Developer(s) | Carnegie Mellon University |
---|---|
Stable release | 0.7b / November 19, 2014 |
Available in | English |
License | BSD |
Website | www |
The CMU Pronouncing Dictionary (also known as CMUdict) is an open-source pronouncing dictionary originally created by the Speech Group at Carnegie Mellon University (CMU) for use in speech recognition research.
CMUdict provides a mapping orthographic/phonetic for English words in their North American pronunciations. It is commonly used to generate representations for speech recognition (ASR), e.g. the CMU Sphinx system, and speech synthesis (TTS), e.g. the Festival system. CMUdict can be used as a training corpus for building statistical grapheme-to-phoneme (g2p) models [1] that will generate pronunciations for words not yet included in the dictionary.
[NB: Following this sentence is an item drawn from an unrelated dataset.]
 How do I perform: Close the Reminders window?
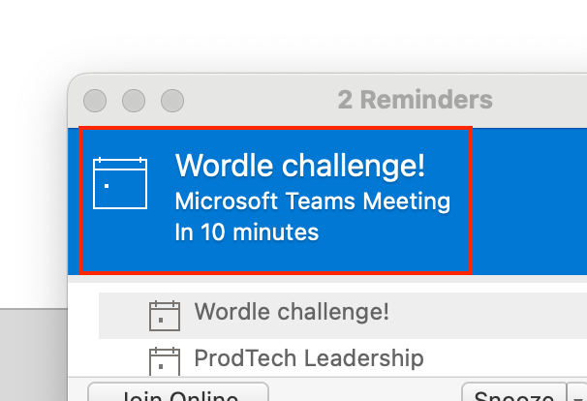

The most recent release is 0.7b; it contains over 134,000 entries. An interactive lookup version is available. [2]
The database is distributed as a plain text file with one entry to a line in the format "WORD <pronunciation>
" with a two-space separator between the parts. If multiple pronunciations are available for a word, variants are identified using numbered versions (e.g. WORD(1)
). The pronunciation is encoded using a modified form of the ARPABET system, with the addition of stress marks on vowels of levels 0, 1, and 2. A line-initial ;;;
token indicates a comment. A derived format, directly suitable for speech recognition engines is also available as part of the distribution; this format collapses stress distinctions (typically not used in ASR).
The following is a table of phonemes used by CMU Pronouncing Dictionary. [2]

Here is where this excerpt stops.